→ EXTRAIT
---
Vacarme 19 / Arsenal

de la misère sexuelle en milieu étudiant

par

Le 24 janvier, un collectif de dix étudiants, doctorants et élèves de grandes écoles, a lancé une pétition contre le harcèlement sexuel à l’université. Le texte a recueilli plus de 1100 signatures, et suscité la polémique. Une discussion sur la catégorie même de « harcèlement sexuel » est peut-être souhaitable : mais le geste, la question qu’il pose et le courage dont il témoigne ne peuvent être ignorés. Quelques remarques, en guise de pierre d’attente.

1) Certains textes engagent effectivement ceux qui les rédigent, les soutiennent, les signent. C’est le cas des travaux de second et troisième cycle, que les étudiants soumettent à la communauté universitaire par l’intermédiaire de l’un de ses représentants, afin d’en obtenir une reconnaissance scientifique et professionnelle - celle-ci découlant de celle-là. Ces textes donnent lieu à un rapport (on dit d’ailleurs : un « rapporteur », pour désigner celui qui, dans le jury, est chargé de sa rédaction). De ce rapport, irrévocable, dépend la vie et la carrière des impétrants.
---
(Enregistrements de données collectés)

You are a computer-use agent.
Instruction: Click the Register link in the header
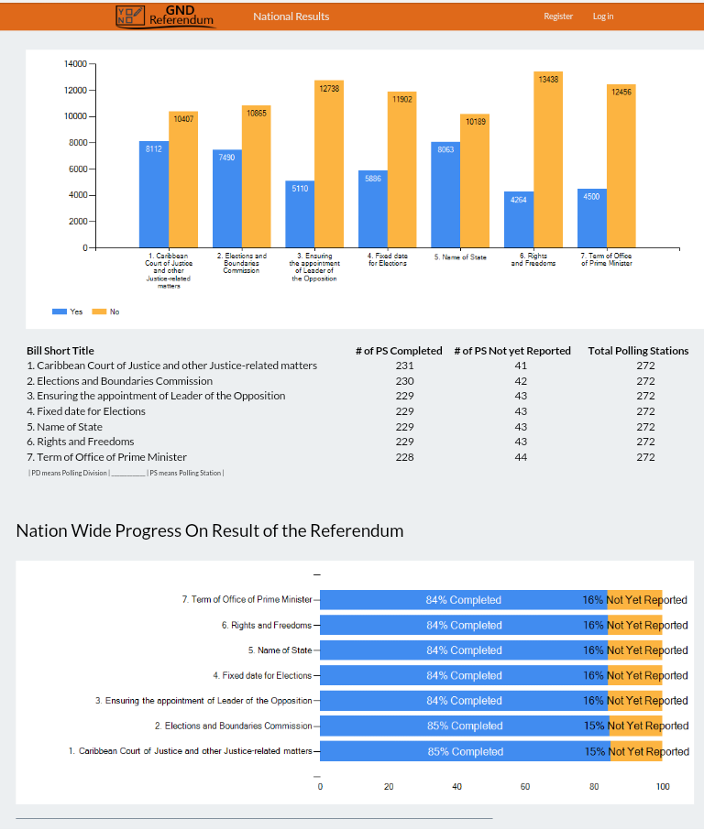[557, 16]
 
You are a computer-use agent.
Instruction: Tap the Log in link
[603, 16]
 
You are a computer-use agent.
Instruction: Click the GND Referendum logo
[166, 16]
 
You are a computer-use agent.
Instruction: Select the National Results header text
[291, 16]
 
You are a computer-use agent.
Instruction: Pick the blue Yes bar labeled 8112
[153, 194]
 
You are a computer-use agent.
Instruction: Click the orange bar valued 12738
[329, 164]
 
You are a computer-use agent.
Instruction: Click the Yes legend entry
[68, 311]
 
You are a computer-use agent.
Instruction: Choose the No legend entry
[106, 311]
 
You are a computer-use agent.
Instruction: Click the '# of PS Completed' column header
[398, 351]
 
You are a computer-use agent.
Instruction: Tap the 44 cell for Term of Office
[521, 457]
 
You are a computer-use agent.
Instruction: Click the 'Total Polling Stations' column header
[638, 351]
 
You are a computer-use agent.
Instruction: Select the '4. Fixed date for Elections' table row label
[86, 411]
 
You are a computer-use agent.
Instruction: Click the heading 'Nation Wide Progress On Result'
[210, 530]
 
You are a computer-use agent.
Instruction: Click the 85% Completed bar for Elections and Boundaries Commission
[465, 726]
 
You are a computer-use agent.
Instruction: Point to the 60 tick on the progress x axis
[525, 786]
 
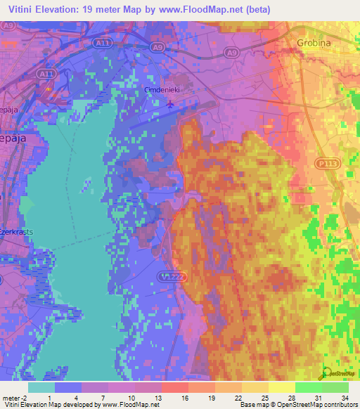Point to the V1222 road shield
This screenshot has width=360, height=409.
169,276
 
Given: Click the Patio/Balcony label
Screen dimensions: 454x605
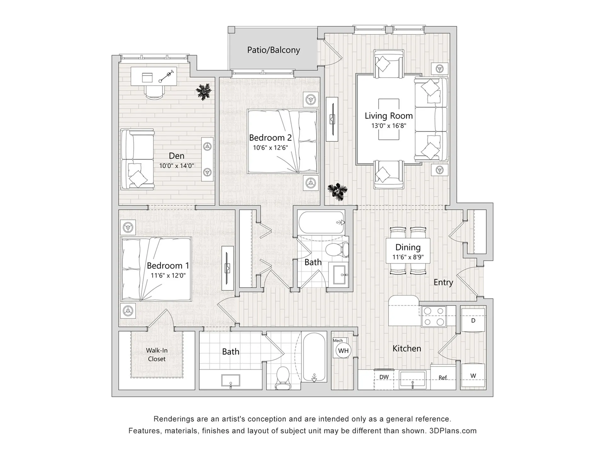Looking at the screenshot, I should click(273, 50).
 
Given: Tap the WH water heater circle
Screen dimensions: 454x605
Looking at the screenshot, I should click(343, 351).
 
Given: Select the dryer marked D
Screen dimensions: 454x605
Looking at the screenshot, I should click(473, 320).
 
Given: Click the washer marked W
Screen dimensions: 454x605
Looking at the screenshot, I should click(473, 375).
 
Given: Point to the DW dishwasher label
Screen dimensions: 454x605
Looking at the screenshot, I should click(384, 377).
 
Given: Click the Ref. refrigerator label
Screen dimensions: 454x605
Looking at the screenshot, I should click(443, 377).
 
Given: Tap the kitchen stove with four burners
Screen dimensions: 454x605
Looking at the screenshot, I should click(434, 317).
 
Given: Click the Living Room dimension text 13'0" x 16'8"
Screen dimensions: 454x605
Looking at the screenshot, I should click(389, 125).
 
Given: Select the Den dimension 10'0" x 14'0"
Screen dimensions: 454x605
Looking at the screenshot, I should click(176, 166).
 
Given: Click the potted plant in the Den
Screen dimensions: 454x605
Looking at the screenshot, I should click(204, 92).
---
→ DÉFIS
1. D'après l'extrait, combien de signatures la pétition lancée le 24 janvier a-t-elle recueillies ?
2. Recopiez l'extrait entre « 1) Certains textes » et « carrière des impétrants. », ces deux passages compris.
3. Poursuivez l'extrait sur la pétition contre le harcèlement sexuel à l'université à partir de l'endroit où il s'arrête.
Ces enregistrements sont sans rapport avec l'extrait.

→ RÉPONSES FOURNIES
1. Plus de 1100 signatures.

2.
1) Certains textes engagent effectivement ceux qui les rédigent, les soutiennent, les signent. C’est le cas des travaux de second et troisième cycle, que les étudiants soumettent à la communauté universitaire par l’intermédiaire de l’un de ses représentants, afin d’en obtenir une reconnaissance scientifique et professionnelle - celle-ci découlant de celle-là. Ces textes donnent lieu à un rapport (on dit d’ailleurs : un « rapporteur », pour désigner celui qui, dans le jury, est chargé de sa rédaction). De ce rapport, irrévocable, dépend la vie et la carrière des impétrants.

3.
À voir les choses ainsi, on se dit que la pétition CLASCHES a quelque chose de littéralement renversant, et d’un retour à l’envoyeur. Parce que d’un texte, elle rappelle que le silence qu’elle lève s’enlève sur fond de texte, dans un monde de textes. Parce que des étudiants s’y adressent à la collectivité contre ceux-là même dont dépend d’ordinaire la bonne réception de leur travail, de leurs paroles. Parce qu’elle énonce, et dénonce, ce qui s’extorque dans des relations professionnelles d’habitude recouvertes par la dignité de la science. Parce qu’elle bouscule d’autres vies, d’autres carrières. Parce qu’en un mot elle rapporte. On dit que ça n’est pas beau, de rapporter : mais il faudrait savoir. Au moins ceux qui rapportent, cette fois, se mettent-ils eux aussi en péril. Ce n’est pas si fréquent, qu’une signature au bas d’une pétition menace, des deux côtés du crayon.

(On dira : péril en trompe-l’œil ; les harcelés ont le vent en poupe, la presse et l’opinion leurs sont acquises, parce qu’elles flairent du croustillant dans ce mélange de sexe, de savoir, de secret. Peut-être : mais que vaut un tel soutien, passées les portes de l’université ? À la limite, il constituerait plutôt un handicap supplémentaire : après tout, se défier des indignations faciles, toiser de haut une opinion ignorante de ses véritables motifs, cela s’apprend en DEUG, et cela ne s’oublie plus. Renvoyer le geste de ces signataires au puritanisme ambiant, ce n’est pas s’élever au-dessus du sens commun ; c’est faire jouer les règles d’un autre sens commun, celui qui règne au-dessus, une fois passées les portes. Qui le critiquera ?)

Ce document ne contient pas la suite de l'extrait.